I also appreciate acknowledgement of the “infamous cost overruns” that have plagued the nuclear industry and undercut its capacity to contribute to affordable decarbonization. And yes, NRDC’s endorsement of New York’s broadly supported plan for closing Indian Point reflects its unique proximity to the nation’s highest density population center (20 million people live within fifty miles of the plant). NRDC agrees that additional measures are needed to ensure that this closure does not interfere with New York State’s aggressive decarbonization goals, and the legislature and energy agencies are in full accord. But here’s a real head-scratcher: “after all, only new nuclear plants need large investments, and only a few operating nuclear plants in the world are actually struggling to make ends meet, namely American plants in "deregulated" electricity markets put into direct competition with abundant natural gas from the fracking boom.”
Those American electricity markets put many of our nuclear plants into “direct competition” with all forms of generation (not just those with access to fracked gas); that’s among the most enduring and widely supported reforms in the history of energy policy, and it’s helped replace inefficient incumbent plants of all kinds with cleaner and less costly new entrants. Russia, China and France don’t subject their nuclear plants to competition, but is that really a compelling argument?
And how could anyone seriously contend that “only new nuclear plants need large investments?” San Onofre, with the costly and flawed replacement steam generators that forced its sudden retirement in 2013, is one of many sources of painful evidence to the contrary (here’s another involving Arkansas Unit 1 in that same year). This brings us to Diablo Canyon, where (as my opening statement indicated), NRDC and the plant’s workers helped negotiate an agreement to extend a crucial permit that otherwise would have expired in mid-2018, and to retire the plant at the close of its federal operating license term in August 2025. “Evacuation risk” was not an issue.
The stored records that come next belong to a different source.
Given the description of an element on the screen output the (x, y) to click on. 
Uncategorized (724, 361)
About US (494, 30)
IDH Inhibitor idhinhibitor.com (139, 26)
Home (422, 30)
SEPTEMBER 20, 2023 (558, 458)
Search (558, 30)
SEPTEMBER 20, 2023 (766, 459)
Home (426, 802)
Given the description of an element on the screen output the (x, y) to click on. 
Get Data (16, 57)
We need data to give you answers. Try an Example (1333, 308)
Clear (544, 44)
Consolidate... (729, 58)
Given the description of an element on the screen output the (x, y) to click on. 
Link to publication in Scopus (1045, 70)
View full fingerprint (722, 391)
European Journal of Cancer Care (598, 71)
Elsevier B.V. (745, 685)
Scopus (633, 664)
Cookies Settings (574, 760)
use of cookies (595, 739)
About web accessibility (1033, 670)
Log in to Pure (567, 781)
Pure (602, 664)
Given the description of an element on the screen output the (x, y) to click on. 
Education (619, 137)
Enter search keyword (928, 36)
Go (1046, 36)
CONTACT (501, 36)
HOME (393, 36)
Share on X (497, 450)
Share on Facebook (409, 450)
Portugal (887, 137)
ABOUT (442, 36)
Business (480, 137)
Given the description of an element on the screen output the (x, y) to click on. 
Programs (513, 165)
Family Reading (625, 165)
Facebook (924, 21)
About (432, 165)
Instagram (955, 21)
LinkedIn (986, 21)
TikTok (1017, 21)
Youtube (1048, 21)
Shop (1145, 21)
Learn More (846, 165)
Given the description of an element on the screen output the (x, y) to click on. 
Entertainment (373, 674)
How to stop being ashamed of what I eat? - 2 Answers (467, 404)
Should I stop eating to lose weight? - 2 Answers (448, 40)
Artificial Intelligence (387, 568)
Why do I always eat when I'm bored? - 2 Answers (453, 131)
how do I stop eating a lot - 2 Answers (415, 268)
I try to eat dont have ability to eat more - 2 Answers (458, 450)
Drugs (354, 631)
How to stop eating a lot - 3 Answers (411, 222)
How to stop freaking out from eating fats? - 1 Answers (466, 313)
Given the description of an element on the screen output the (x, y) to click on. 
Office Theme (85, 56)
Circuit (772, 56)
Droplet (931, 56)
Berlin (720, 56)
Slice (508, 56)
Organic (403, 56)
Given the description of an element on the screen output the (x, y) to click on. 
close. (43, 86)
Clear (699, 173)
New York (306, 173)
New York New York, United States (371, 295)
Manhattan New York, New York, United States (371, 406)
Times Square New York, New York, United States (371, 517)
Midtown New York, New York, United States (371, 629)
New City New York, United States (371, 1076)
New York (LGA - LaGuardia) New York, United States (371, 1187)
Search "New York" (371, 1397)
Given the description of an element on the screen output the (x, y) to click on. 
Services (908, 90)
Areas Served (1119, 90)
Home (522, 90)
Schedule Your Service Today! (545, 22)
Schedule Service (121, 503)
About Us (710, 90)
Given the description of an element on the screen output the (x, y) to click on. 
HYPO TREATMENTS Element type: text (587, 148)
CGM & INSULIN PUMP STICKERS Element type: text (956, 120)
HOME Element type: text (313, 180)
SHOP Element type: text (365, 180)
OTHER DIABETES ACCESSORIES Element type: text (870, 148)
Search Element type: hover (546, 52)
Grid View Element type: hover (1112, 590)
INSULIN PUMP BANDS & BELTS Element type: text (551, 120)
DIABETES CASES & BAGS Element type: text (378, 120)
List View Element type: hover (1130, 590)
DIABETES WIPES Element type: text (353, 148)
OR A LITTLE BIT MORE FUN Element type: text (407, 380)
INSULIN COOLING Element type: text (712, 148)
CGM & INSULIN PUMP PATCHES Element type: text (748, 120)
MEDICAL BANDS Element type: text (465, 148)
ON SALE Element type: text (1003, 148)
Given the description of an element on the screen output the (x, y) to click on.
But the plant needed massive refurbishments in an obsolete water cooling system in order to operate beyond 2025, and replacement with low-carbon alternatives was the less costly path. That wasn’t just NRDC’s assessment; the plant’s owner was in full accord. Like New York, California has much to still to do in order to achieve its decarbonization goals at affordable costs, but given its long-term costs and inflexibility, an aging Diablo Canyon would have been a liability, not an asset. And to say that the plant is “indeed in-the-money even in today's flawed electricity markets” betrays a fundamental misunderstanding, since (unlike many other U.S. nuclear plants) Diablo Canyon doesn’t have to recover all its costs in wholesale electricity markets, although it competes in them. PG&E customers make up shortfalls through utility bill surcharges. There is no way of knowing whether and when the plant is really “in the money.” Is recent economy-wide inflation affecting solar and other renewable energy costs in California and elsewhere? Yes, just as it is affecting natural gas and everything else, but NRDC and America’s principal utility association agreed recently that this has not “eliminate[d] solar power’s competitive advantage in retail and wholesale markets.” From a climate perspective, ultimate progress in Germany, California and elsewhere is measured in total emissions, not the market shares of generation categories, nuclear or otherwise. Let’s persevere in building diversified zero-carbon portfolios through competitive processes that pick the best buys first, and buy only what we need.